# START OF TEXT

He shifted his focus to those teams he has been a member of during his lifetime. Miller, who started on the varsity football, basketball and baseball teams and who participated in academic and musical teams, said the “most successful” and “most enjoyable” team was the team of the class of 2013.
Citing nationally syndicated financial analyst Dave Ramsey, Miller compared a successful team to those traveling on a hypothetical bus with the same goal of being successful but with many different aspirations.
“The positive attitudes and caring personas displayed by our team of 2013 are undoubtedly noticeable while walking through the classrooms and halls,” Miller said. “All of these different people sitting in their perfect spot on our bus of roles, working together and accepting each other’s talents and abilities created an atmosphere where anything was possible and where dreams could begin to be founded.
“After graduation, we will step out of this bus, but look forward to the day when you will step into the next bus of future teammates and realize that you are sitting in your perfect seat,” he said. “Seats full of doctors and lawyers and business people and engineers, mothers and fathers and leaders in all walks of life. O happy day when that time comes.”
Salsbury, whose sister, Alexis, addressed her classmates three years ago as one of the five valedictorians, thanked her sister and her parents for helping her to overcome each obstacle in her life.
“Life is an amazing journey,” Salsbury said. “It is filled with remarkable adventures but every worthwhile adventure includes obstacles. Sometimes the obstacles are like mountains — tall, daunting and seemingly indestructible. They test our courage, our strength and our determination.”
For her fellow seniors, she outlined the obstacles they have tackled including tying their shoes and opening their milk cartons in kindergarten, but they mastered these mountains in their own way and “not one of us here today, in the graduating class of 2013, sat down at the foot of the mountain, gave up and admitted defeat.”
She left them with another challenge.
“We are the next generation of leaders and in order to make our mark we must climb over, bust through or walk around the mountains that life presents us,” Salsbury said. “So class of 2013, let me be the first to encourage you as graduates to always keep climbing.”
Hager, who served as president of the Wapakoneta FFA and traveled to the Washington Leadership Conference this past summer, used a simulation dinner there where people were divided into four social classes — upper, middle, lower and disaster — and their meal was served accordingly with disaster group getting nothing and the lower class only beans and no utensils. The experience made his stomach churn.
“I told myself then and there that I would change my life to be more aware of those around me,” Hager said. “It is easy to get caught up in the small world of me instead of living in the big world of we.”
A quote from President Teddy Roosevelt helped him with the answer — “Do what you can, with what you have, where you are.”
Hager then spoke on the attributes of the greatest leader, Jesus Christ, who was a good servant as well as a great leader. He said to use Christ and parents as examples of sharing the work and leading the way.

# END OF TEXT

- **ACTIONS TO TAKE**:
A - Retype the passage of the graduation article that starts with the words containing "Hager, who served" and finishes with "his stomach churn.".
B - In the graduation article, which financial analyst did Miller cite when comparing a successful team to people on a bus?

# START OF STORED DATA

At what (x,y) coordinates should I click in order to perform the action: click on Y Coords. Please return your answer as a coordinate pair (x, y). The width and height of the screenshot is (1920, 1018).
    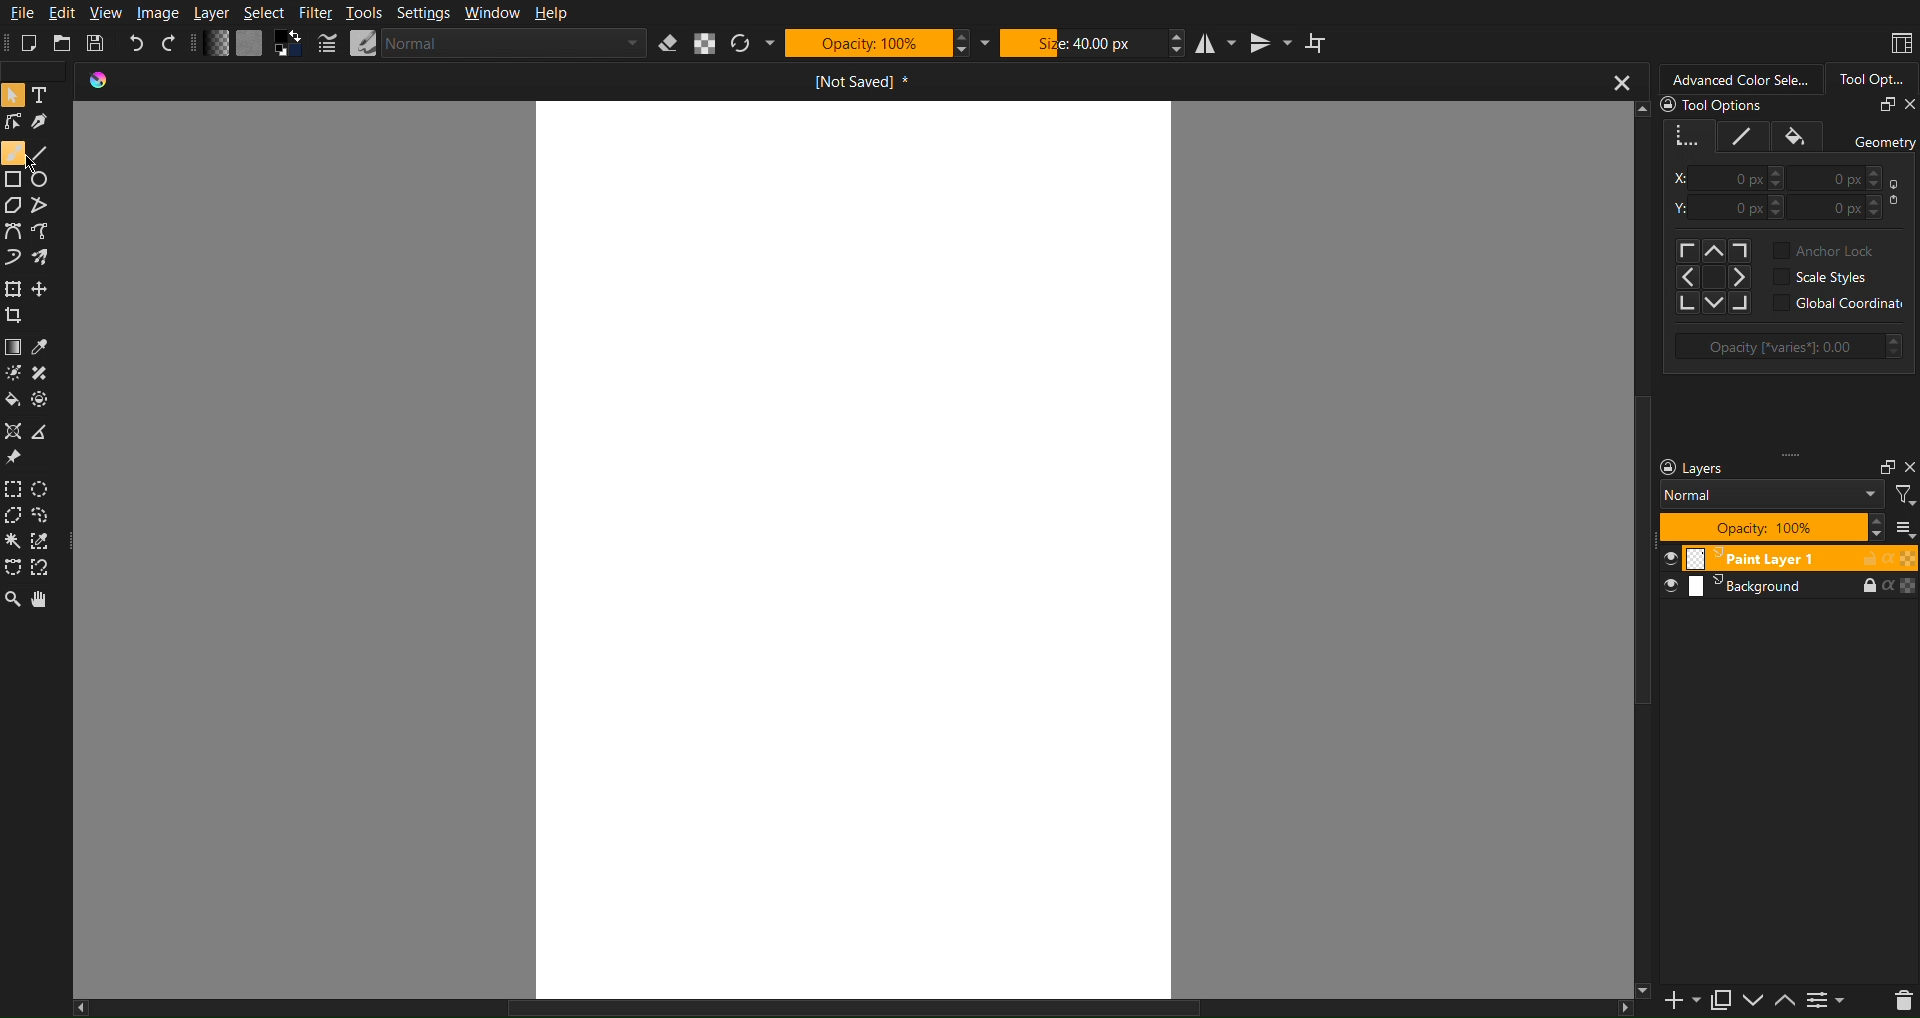
    Looking at the image, I should click on (1784, 209).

# END OF STORED DATA

- **ANSWERS TO EACH TASK**:
A -
Hager, who served as president of the Wapakoneta FFA and traveled to the Washington Leadership Conference this past summer, used a simulation dinner there where people were divided into four social classes — upper, middle, lower and disaster — and their meal was served accordingly with disaster group getting nothing and the lower class only beans and no utensils. The experience made his stomach churn.

B - Dave Ramsey